* TASK BRIEF: Each line with the string "layer" is to be copied from the records below.

* GIVEN DATA:

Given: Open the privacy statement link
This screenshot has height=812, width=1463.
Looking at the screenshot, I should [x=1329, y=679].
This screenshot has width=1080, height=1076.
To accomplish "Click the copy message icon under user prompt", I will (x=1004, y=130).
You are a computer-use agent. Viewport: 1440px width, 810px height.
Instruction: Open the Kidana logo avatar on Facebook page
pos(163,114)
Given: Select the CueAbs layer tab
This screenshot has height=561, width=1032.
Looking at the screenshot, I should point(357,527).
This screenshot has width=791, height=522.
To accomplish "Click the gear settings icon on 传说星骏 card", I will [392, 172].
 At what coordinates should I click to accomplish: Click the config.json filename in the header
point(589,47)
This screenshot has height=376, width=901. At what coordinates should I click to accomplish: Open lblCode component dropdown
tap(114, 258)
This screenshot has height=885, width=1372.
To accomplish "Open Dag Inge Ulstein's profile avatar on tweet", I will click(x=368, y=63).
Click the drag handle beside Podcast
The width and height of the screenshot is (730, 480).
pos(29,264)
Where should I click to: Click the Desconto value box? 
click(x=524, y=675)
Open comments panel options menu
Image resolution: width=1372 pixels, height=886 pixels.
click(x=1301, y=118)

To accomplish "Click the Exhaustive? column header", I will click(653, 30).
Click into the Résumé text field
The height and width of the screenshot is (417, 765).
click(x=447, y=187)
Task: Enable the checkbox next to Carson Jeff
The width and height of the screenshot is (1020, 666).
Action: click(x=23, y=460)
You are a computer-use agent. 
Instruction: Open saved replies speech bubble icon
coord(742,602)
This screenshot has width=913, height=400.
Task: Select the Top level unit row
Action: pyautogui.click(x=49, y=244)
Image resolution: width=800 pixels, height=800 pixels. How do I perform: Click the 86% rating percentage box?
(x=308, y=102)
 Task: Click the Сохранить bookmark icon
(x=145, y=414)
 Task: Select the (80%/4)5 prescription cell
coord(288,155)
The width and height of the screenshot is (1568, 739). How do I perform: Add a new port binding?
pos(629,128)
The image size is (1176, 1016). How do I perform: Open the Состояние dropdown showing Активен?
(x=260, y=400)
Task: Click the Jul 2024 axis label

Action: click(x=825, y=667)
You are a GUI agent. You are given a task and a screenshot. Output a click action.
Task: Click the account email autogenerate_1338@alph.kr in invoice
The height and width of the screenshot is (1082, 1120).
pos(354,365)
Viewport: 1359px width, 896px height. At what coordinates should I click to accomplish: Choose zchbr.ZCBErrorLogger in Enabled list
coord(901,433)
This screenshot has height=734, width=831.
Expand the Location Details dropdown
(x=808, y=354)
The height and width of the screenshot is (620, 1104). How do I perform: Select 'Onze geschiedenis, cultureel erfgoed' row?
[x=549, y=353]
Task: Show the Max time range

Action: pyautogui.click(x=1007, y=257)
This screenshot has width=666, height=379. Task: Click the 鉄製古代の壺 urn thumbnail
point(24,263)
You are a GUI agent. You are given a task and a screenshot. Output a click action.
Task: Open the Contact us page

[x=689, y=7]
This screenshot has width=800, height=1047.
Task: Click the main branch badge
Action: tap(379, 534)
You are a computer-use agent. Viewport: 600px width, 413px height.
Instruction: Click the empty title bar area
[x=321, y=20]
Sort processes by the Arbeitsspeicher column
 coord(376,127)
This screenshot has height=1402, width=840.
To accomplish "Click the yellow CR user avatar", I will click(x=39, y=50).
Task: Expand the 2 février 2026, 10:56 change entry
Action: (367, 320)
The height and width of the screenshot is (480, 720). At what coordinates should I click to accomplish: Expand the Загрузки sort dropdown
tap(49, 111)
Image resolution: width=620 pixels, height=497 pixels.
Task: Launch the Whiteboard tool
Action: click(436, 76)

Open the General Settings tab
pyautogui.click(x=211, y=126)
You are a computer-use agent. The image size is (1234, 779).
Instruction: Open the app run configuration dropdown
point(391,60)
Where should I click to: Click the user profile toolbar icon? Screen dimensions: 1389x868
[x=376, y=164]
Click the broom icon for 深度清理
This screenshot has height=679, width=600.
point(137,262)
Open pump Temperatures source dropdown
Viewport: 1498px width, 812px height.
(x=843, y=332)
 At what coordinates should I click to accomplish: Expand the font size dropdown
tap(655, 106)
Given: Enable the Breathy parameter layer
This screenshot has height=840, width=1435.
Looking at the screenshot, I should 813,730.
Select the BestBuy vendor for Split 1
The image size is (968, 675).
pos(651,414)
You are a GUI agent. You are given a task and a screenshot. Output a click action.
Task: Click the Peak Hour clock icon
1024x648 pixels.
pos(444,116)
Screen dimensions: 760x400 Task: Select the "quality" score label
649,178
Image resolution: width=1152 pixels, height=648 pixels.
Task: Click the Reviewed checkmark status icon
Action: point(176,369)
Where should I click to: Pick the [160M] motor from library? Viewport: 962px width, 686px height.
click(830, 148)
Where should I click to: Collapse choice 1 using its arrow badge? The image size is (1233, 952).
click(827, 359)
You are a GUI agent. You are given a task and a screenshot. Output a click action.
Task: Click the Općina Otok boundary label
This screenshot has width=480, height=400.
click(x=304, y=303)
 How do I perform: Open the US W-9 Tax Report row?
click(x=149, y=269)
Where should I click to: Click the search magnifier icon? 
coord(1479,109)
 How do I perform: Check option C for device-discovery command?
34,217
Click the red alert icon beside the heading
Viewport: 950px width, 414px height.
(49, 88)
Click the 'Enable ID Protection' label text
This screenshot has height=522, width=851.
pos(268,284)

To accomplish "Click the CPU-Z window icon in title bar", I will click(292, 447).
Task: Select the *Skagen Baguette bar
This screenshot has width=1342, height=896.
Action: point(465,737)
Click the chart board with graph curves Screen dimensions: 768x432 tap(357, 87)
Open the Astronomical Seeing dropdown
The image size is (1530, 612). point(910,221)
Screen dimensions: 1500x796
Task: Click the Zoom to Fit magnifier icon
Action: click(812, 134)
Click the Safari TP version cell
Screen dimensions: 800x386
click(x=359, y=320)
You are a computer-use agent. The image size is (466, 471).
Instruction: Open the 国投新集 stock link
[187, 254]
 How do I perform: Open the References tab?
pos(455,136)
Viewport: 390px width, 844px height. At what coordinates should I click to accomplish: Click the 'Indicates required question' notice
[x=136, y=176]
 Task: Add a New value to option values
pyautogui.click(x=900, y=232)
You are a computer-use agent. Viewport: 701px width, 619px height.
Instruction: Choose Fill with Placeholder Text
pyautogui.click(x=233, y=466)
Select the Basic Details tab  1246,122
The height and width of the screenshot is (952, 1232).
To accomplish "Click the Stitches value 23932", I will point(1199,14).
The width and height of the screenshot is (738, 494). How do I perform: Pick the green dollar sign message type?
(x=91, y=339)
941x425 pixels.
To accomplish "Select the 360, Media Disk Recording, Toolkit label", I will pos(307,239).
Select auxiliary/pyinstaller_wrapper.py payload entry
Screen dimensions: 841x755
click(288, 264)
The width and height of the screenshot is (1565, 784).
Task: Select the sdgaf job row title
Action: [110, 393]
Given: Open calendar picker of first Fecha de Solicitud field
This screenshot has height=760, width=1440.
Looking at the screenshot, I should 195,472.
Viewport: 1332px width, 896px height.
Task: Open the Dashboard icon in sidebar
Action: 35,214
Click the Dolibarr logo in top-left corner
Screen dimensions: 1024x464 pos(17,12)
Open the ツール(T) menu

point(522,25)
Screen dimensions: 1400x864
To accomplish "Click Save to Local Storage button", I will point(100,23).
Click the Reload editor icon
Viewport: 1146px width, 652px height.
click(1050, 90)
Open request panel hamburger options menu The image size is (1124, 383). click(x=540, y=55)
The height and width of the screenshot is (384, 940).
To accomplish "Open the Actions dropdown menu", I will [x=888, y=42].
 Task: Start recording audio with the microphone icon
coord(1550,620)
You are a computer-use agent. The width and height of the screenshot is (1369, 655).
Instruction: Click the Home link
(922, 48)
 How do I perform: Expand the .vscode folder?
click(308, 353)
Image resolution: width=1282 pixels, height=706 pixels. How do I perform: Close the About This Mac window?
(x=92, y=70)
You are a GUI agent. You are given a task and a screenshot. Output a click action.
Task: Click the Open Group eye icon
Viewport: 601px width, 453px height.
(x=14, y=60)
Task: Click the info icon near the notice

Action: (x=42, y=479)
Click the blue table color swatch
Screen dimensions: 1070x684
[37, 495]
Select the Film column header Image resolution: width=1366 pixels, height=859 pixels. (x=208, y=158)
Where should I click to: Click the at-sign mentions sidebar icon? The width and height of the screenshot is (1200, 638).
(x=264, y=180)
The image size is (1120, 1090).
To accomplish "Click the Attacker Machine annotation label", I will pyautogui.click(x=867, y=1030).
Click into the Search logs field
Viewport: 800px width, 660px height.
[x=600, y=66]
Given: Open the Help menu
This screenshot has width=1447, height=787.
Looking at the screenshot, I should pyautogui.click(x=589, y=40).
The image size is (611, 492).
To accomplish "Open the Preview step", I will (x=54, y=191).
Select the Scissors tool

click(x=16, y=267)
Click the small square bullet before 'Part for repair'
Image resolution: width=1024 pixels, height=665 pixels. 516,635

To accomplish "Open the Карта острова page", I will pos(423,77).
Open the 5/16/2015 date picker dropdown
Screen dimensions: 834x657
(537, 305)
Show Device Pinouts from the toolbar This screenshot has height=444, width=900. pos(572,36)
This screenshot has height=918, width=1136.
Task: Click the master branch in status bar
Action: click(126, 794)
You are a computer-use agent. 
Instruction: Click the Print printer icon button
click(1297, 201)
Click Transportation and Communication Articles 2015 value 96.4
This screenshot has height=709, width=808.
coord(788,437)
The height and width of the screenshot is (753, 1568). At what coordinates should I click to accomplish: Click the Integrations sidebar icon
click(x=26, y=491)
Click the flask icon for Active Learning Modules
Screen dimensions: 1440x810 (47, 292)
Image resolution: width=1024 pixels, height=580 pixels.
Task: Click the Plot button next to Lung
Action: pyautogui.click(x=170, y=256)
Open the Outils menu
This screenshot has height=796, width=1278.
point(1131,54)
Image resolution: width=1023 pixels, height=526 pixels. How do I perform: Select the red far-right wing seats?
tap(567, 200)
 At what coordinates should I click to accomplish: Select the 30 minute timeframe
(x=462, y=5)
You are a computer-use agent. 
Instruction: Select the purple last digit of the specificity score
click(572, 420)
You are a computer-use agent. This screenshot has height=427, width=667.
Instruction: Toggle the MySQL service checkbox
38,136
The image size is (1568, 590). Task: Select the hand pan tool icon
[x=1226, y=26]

* SOLUTION:
Given: Select the CueAbs layer tab
Given: Enable the Breathy parameter layer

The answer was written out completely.